The Australian Securities and Investments Commission (ASIC) found Walter John (Wally) Fullerton-Smith’s conduct to be “very serious” and concluded that he had put his own interests ahead of those of his clients.
Fullerton-Smith, of Carrara, Queensland, a former Queensland and Australian rugby league player of the 1980s and 1990s, was a financial adviser with Storm Financial Ltd between May 2006 and June 2009 and is currently an authorised representative with AAA Financial Intelligence Ltd.
He played for the Saint George Dragons from 1987 to 1992 and played 12 State of Origin games for Queensland and eight tests for Australia.
An ASIC investigation found that between November 2007 and December 2010, Fullerton-Smith had failed to comply with a number of financial services laws.
Specifically, the regulator claims he breached the ‘client/planner’ relationship as the financial adviser for an elderly couple, in their 80s, by using their MLC investments as security for a margin loan taken out in the name of a trust of which he was the trustee and one of the beneficiaries while knowing they stood to lose their entire investment.
ASIC found he had engaged in misleading or deceptive conduct or conduct likely to mislead or deceive when procuring the elderly couple’s units in an MLC MasterKey Unit Trust as security for the trust margin loan account.
“It was implied the investment would be safe. This was false and a misrepresentation of the risks,” said ASIC in a statement.
Fullerton-Smith also did not pass on to his elderly clients $60,051 paid to him in error by the Commonwealth Bank as a settlement under the CBA Storm Resolution Scheme.
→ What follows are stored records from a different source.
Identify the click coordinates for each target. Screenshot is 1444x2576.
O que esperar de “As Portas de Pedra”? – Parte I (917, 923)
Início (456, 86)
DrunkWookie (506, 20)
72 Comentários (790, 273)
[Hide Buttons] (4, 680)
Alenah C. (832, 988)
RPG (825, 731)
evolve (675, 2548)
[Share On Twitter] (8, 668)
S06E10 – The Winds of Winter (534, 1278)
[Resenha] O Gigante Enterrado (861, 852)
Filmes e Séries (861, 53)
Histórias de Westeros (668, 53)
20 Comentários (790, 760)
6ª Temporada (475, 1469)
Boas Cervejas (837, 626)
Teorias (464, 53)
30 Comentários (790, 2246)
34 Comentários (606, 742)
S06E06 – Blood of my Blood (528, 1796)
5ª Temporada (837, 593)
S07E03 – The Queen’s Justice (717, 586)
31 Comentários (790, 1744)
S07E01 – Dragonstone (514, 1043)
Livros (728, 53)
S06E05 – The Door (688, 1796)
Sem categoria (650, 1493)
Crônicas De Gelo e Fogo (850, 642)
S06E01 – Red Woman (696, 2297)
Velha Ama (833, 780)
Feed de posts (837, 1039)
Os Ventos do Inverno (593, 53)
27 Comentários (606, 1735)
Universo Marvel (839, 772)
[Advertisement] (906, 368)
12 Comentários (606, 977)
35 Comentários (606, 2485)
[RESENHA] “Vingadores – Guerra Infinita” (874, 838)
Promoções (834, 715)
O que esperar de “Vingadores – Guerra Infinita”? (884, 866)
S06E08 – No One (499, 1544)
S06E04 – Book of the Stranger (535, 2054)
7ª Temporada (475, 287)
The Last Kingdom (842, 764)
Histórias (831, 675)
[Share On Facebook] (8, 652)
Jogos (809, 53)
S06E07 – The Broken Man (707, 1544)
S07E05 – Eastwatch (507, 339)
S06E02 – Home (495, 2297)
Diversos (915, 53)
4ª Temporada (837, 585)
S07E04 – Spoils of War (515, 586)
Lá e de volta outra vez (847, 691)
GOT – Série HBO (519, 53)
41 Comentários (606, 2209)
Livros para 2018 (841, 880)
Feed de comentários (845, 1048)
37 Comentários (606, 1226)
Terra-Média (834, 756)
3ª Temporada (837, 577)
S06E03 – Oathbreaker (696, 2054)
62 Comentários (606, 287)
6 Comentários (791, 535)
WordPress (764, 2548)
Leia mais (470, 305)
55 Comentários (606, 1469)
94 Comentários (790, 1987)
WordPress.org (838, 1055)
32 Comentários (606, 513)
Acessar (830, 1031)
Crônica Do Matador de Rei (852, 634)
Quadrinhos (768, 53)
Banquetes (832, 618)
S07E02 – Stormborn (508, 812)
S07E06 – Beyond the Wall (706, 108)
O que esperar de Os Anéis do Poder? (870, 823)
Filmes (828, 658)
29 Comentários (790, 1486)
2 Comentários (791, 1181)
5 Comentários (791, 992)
“ASIC considers Mr Fullerton-Smith’s conduct to be very serious. He has not maintained the high standards expected of a provider of financial services in that he put his personal interests ahead of those of his clients and as a result caused them severe financial detriment,” said ASIC Commissioner Peter Kell.
Fullerton-Smith has the right to appeal to the Administrative Appeals Tribunal to seek a review of ASIC’s decision.
ASIC has been investigating a range of issues relating to the affairs of Storm Financial Limited since December 2008.
Why shouldn’t he be exposed, instead of people knowing him as a so called HERO of league? The same goes for any public figure who commits serious offences. What about the footballers involved in drug use, rapes, etc? Name and shame. Guilty as charged! If it wasn’t for diligent journalists like Andrew Starke, I wouldn’t even hear about the outcome of Mr WFS, as strangely enough, he stopped returning my calls.
Why are you tieing Mr Fullerton-smith’s conduct to a sport he played 20 years ago. The fact that he was an ex-rugby league player should be a secondary comment in your story, not the headline. Let’s not bring our professional media sources into the realms of the daily tabloids. Report it for what it is – a financial adviser allegedly doing the wrong things by his client.
Agreed, highly irrelevant to the story. May was well have mentioned whether he was a boy scout.
That said, how many people of questionable activities will AAA Financial Intelligence authorise: a number of Storm “advisers” including Anne O’Neill from Sydney, Faye Kotsis who has been profiled in Fairfax papers as running “unconscionable” property dealings, and possibly others.